Despite some muffled yelling through a bullhorn far below, Drummond reached up and pulled the trigger on the blast valve. He hanged off it with all of his 136 pounds. The balloon climbed somehow higher until the flame died out. Most jails probably served coffee with breakfast, and jailhouse coffee beat no coffee at all. If his skull and spine didn’t break in the crash, he could relish the bitter brew with his senses forever heightened.

Mainly, though, he needed the height. He needed the most damaging drop possible. Drummond released the trigger and tore the laptop free from its wires and duct tape. Mathias would wrest it from the police, of course, and Hefferman would get a new contract just to search through its files. But Hefferman didn’t deserve such fun. At 440 meters, the balloon started to plummet again. With too little time to delete the hard drive and with fingers too cold to break it, Drummond threw the laptop over the side. It shattered on the bedrock below.

A short time later, so did the basket.

#

Drummond rolled across the ground, but not far--not far enough to kill him. He bled mildly on both legs and one arm, but not from any bones poking through the skin. In the sudden calm, the stench of his clothes made him grimace more than the pain did. He sat up and noticed that the dipping flagpole with its comical dish for a flag had struck the ground fist. It had absorbed some energy from the crash like a spring. A swarm of policemen trampled over the debris and dodged the falling half-deflated balloon.

They hauled him up and frog marched him to a desert pilgrimage of police vans. Hefferman ran up and huffed alongside them, sweating like a wrestler.

“Charting out the stars, Drummond?” Hefferman asked.

“Just following a few instruction manuals,” Drummond replied.

“Well you sure didn’t follow mine,” Hefferman said. “I told you to read the contract.”

“I did.” Drummond scuffed his feet until the flanking officers had to drag him. “The penalties only apply for footage gathered while working for, eh, Blair.”

“Nice.

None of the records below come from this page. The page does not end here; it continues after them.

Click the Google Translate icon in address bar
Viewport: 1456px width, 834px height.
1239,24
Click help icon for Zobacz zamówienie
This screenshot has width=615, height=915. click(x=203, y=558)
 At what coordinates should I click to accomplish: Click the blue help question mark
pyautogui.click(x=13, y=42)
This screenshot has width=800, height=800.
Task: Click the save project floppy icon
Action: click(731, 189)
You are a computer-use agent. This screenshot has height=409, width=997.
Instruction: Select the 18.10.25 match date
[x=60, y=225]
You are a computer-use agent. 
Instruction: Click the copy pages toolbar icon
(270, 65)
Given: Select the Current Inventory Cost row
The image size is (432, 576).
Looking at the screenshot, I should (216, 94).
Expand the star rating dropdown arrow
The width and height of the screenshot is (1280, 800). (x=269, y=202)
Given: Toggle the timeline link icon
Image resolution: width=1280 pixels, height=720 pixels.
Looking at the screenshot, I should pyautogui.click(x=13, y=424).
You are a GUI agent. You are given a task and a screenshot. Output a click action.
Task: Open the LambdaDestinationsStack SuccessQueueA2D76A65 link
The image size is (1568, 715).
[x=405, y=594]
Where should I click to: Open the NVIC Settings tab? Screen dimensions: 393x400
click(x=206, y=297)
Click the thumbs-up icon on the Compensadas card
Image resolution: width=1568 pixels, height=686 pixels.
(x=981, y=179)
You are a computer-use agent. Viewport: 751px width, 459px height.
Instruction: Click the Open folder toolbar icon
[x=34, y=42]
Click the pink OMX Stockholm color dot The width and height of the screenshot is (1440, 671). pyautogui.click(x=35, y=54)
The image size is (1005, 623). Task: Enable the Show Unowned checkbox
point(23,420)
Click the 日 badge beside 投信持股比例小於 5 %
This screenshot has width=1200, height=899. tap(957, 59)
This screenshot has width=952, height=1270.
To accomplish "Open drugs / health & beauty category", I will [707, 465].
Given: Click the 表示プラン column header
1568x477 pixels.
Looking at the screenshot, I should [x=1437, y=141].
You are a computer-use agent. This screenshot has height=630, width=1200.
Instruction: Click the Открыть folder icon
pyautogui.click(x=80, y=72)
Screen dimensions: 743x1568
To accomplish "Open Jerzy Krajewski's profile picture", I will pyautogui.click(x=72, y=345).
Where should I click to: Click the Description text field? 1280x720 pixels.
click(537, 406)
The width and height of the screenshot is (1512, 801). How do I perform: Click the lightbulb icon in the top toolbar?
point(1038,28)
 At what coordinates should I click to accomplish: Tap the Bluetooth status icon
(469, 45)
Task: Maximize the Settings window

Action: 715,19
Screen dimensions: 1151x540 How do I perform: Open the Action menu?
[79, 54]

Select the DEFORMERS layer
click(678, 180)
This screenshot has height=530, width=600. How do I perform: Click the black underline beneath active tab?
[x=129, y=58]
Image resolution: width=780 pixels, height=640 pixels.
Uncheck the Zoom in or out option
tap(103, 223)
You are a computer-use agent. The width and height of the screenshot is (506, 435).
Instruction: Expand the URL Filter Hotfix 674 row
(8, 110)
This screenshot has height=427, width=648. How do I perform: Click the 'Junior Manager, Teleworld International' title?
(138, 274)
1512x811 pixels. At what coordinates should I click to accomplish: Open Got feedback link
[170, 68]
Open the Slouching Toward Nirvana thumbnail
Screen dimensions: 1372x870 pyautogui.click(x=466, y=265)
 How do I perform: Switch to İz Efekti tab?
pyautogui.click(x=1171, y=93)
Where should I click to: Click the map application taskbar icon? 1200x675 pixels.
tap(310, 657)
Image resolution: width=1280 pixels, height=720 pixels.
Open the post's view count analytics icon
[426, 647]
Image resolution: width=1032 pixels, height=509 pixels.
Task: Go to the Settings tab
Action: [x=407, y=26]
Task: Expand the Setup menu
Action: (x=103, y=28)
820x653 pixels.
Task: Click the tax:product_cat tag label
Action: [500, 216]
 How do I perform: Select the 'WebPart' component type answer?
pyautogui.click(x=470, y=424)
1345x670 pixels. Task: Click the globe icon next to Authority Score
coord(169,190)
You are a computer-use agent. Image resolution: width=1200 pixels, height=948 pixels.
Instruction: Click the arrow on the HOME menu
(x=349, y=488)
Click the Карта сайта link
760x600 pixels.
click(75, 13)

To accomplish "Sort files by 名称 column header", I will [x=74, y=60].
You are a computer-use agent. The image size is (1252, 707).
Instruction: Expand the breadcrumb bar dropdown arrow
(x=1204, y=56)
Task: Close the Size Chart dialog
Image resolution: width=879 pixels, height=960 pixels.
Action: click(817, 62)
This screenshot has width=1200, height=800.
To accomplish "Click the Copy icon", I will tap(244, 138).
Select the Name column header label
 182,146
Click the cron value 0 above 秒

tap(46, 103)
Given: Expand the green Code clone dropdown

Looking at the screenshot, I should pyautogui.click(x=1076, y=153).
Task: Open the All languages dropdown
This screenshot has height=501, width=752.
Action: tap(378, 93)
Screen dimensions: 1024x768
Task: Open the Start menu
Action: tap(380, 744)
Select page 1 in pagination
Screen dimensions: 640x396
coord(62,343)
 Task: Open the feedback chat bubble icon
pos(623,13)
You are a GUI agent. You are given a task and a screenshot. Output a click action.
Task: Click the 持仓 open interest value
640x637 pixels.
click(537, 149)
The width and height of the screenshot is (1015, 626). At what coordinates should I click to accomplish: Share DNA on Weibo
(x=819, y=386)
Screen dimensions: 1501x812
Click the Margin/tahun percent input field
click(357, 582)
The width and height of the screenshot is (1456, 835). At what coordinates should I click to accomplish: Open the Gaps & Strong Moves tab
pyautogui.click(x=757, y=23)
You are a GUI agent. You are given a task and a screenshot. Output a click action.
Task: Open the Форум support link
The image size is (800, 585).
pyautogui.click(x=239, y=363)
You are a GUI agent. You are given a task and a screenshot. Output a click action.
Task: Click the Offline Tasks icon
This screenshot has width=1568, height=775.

So you’ll only get charged with trespassing and flying a Rube Goldberg balloon.”

The police helped Drummond onto a gurney just outside a waiting ambulance. The grumpy paramedics strapped him down for stability given the rough terrain, though the straps make their wild-haired patient look completely insane.

Hefferman looked at another pair of officers picking up and bagging parts of the shattered laptop. He snapped his head back to Drummond.

“Did you see the big guy?” he quickly asked. His brow looked shiny and wishful.

Drummond laughed silently, and it started to hurt. Every part of him hurt worse with the shock wearing off.

“Come on, Drummond,” Hefferman pleaded. “You think I haven’t made the same coordinate calculations myself? You think I didn’t how special this particular hour would become? Did you see the big T? The you-know-what?”

“Leave the projecting to the probes, Heff,” Drummond said.

“You mean we got it wrong?” Hefferman asked. He looked as excited as a six-year-old on Christmas morning.

“You’ll see,” Drummond said as the paramedics hauled the gurney into the ambulance. Two policemen crammed in with them. “And you’ll change. So will your paranoid assumptions. Even stone can change. Whole planets too, with enough time.”

The words, though rehearsed, felt wrong. Drummond could see his smashed laptop through the evidence bag as the police carried it away, and that felt wrong too. That greatest gift, the most coveted knowledge, had smacked the ground like a slap in Hefferman’s face. A paramedic slammed one of the back doors of the ambulance. Drummond tried to think of a hint, something that would give Hefferman the most wonderful knowledge a man could ever ask for, a surprise that would stay in his eyes forever.

“Come on,” Hefferman said. He looked to the cosmos past all the hazy blue sky. The paramedic reached for the other door. “What did you see? Just a hint? From the man who did something?”

“A woman who did something,” Drummond said.